Ok I didnt think of sharing this till I built it so the photos are with things in place but you can see what went where.

Things you need.

25mm BSP to 15mm BSP reducer. So the 25mm is male and 15mm is female
a washer to fit the 25mm male on the reducer.
15mm threaded pipe
15mm female to male 90 deg elbow
15mm compression nut and olive

If its like mine the tap hole has like a plastic block off with holes in it so when it drains it keeps the ice in there. I simply got a thin sharp knife and cut it out (rough) so it had enough room for the 15mm threaded rod to go threw centred.
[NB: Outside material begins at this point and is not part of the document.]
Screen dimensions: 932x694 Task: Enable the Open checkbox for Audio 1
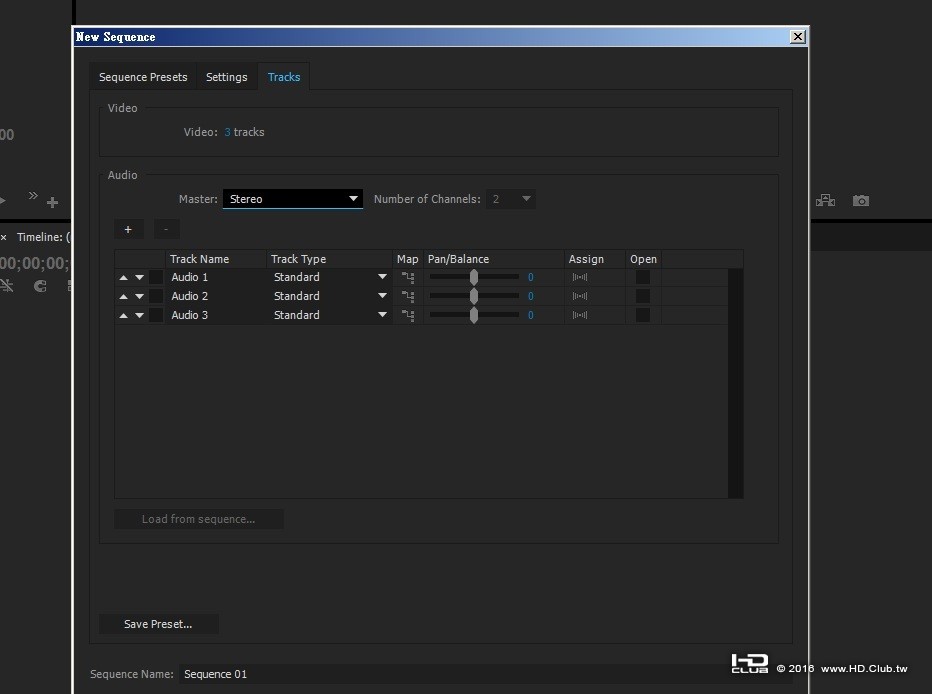click(x=643, y=278)
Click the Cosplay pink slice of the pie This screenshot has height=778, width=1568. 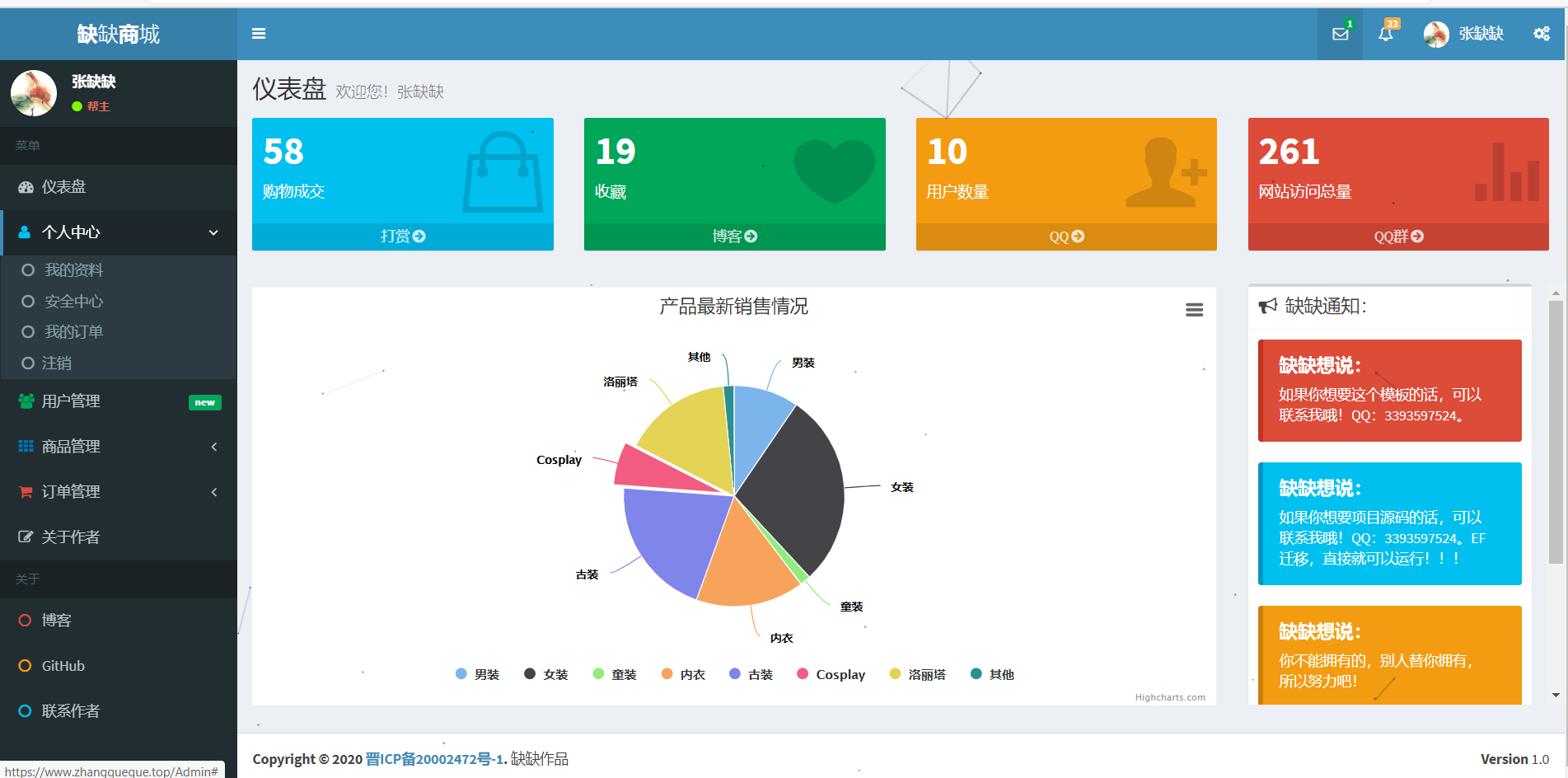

Be careful not to damage the plastic thread.

Now with mine I have a recess inside the esky and the elbow nut fits in there so its best to do a dry run.
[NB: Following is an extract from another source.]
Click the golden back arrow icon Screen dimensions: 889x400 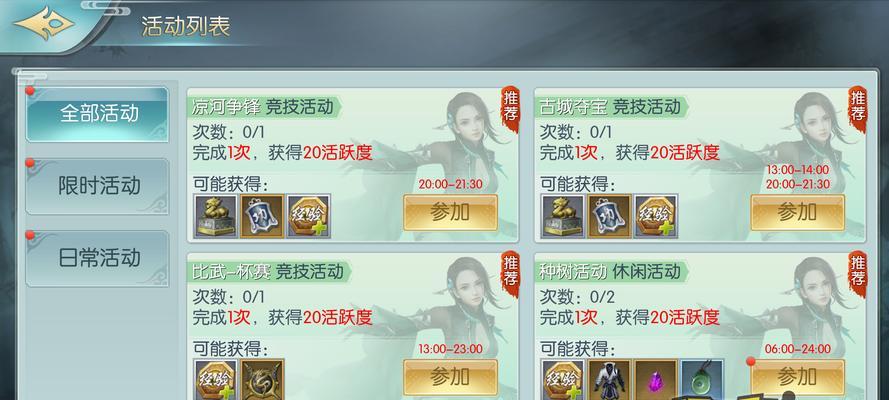[44, 23]
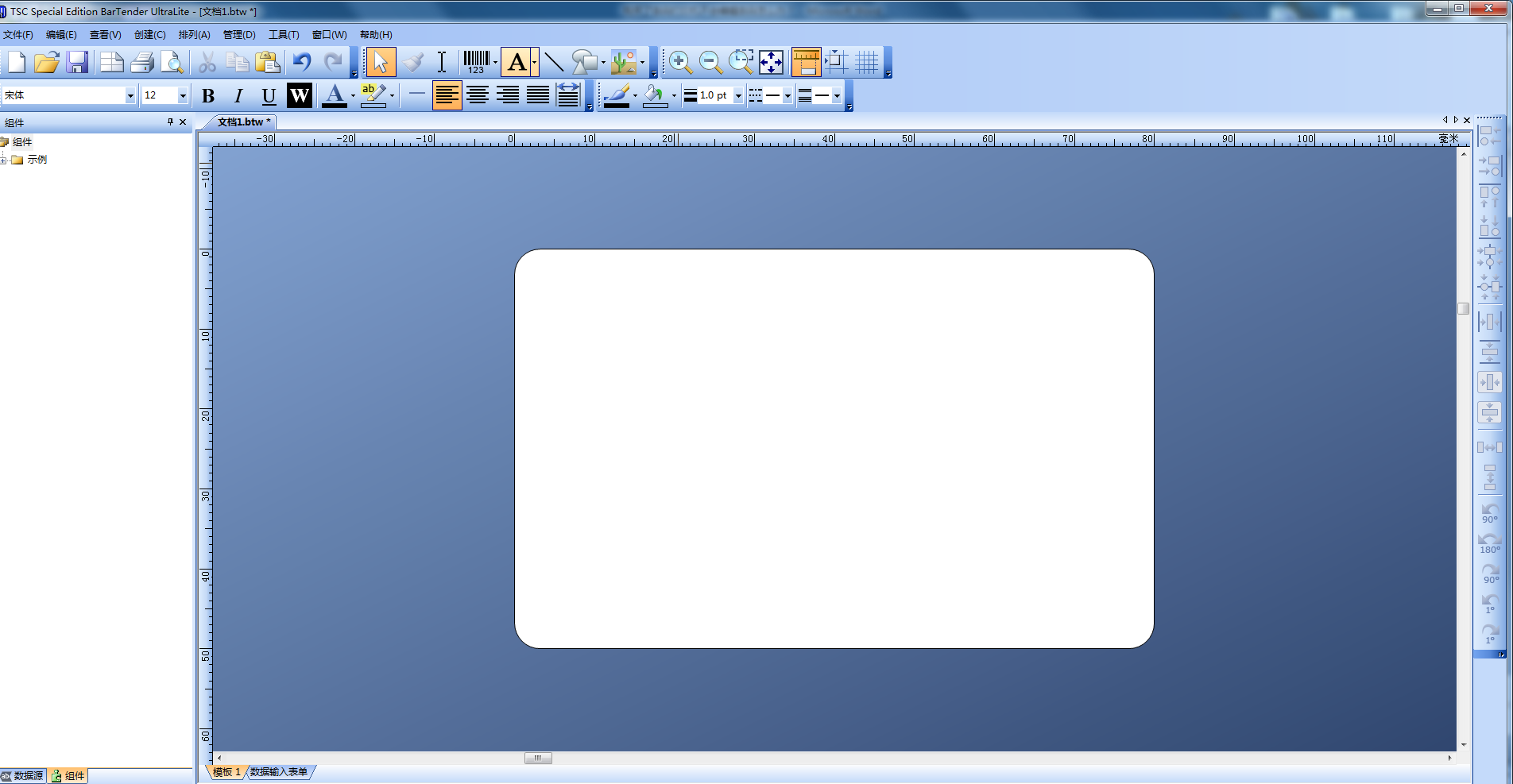Open print preview with magnifier icon
This screenshot has width=1513, height=784.
click(x=172, y=62)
Put the washer on the reducer and screw the reducer into the tap (you will notice I didnt use the washer and when doing up it cut into the plastic).
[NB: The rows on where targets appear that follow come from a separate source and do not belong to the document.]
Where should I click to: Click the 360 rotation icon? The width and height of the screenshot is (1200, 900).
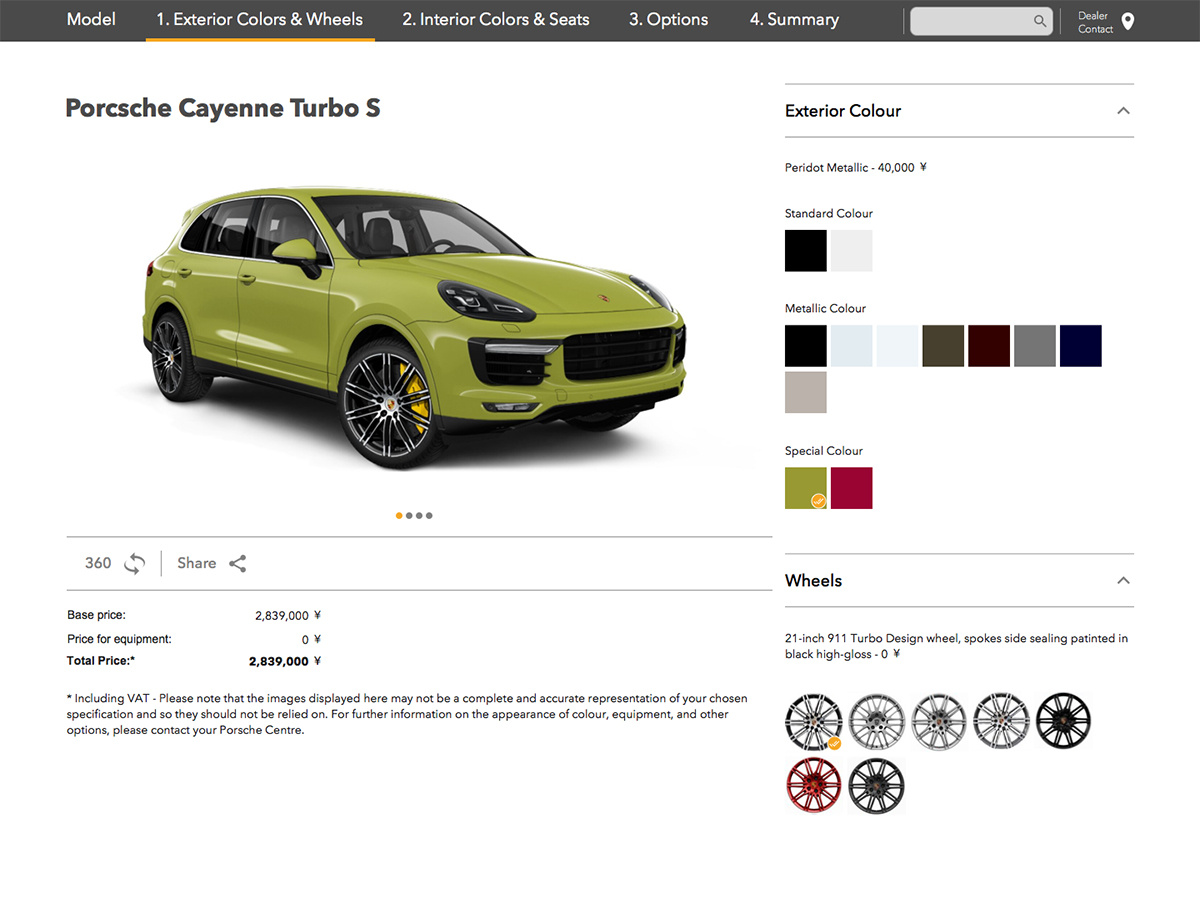[133, 563]
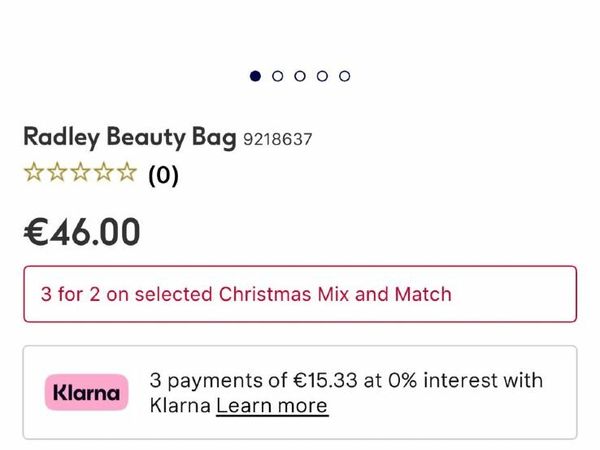The width and height of the screenshot is (600, 450).
Task: Select the first filled carousel dot
Action: [x=256, y=76]
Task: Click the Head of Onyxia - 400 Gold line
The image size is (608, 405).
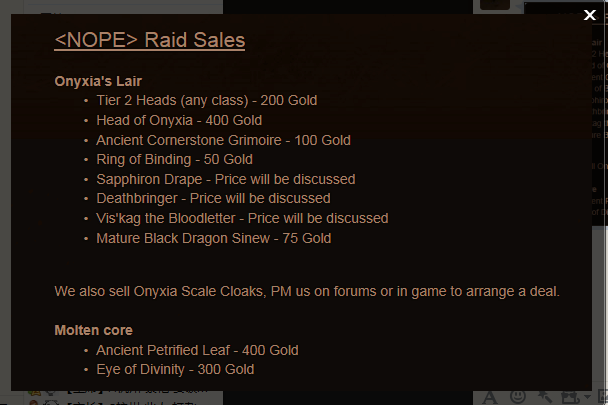Action: click(179, 120)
Now screw the 15mm threaded rod into reducer ( I got the reducer from bunnings but the thread wasn't clean so it got stuck and I stuffed the tread on the pipe and the shifter slipped and the thread on the reducer also suffered. So went to reece and got another pipe and reducer. So check in the shop that the threaded rod screws right threw the reducer). If you got a recess then put your finger in there and thread it till the threaded rod is a about 5mm out of the plastic block off you cut off or if you need to come out further push the elbow in till it looks about right pushed up to the thread.

With mine the drain plug is low so you cannot spin the elbow on. This is where it gets tricky. Its best if you have 2 shifters. I had one and multigrips lol, So with the elbow where you want it you have to put a shifter on the reducer (prob not needed the dry run) so when you do the threaded rod up it doesnt screw it in further (why mine dug into the plastic). You will also need to put the compression nut on the outside of the threaded rod so you can screw it up without destroying the thread. Now if you put the elbow on you can start it with half a turn be for it will hit the bottom.

When the elbow is started hold the elbow with one hand and screw the thread up (make sure the spanner stays on the reducer) screw it up till its tight on the elbow.

Now mark the threaded rod where it meets the reducer (so we know where the tape).

Now pull it all apart. Leave the reducer in there and tape the threaded rod from where you marked do a few runs as it may not screw in as far with the tape on it.

Screw the threaded rod into the reducer till its about 5mm out from the block off (or where you want to position the elbow).

Unscrew the reducer but leave the threaded rod in. Once unscrewed put thread tape on the reducer and the end of the threaded rod, where it screws onto the elbow and screw the reducer back in.

Put the spanner back on the reducer and start the elbow and just screw the threaded rod till its tight.

Thats about it now connect ball valve and rig a manifold/false bottom up.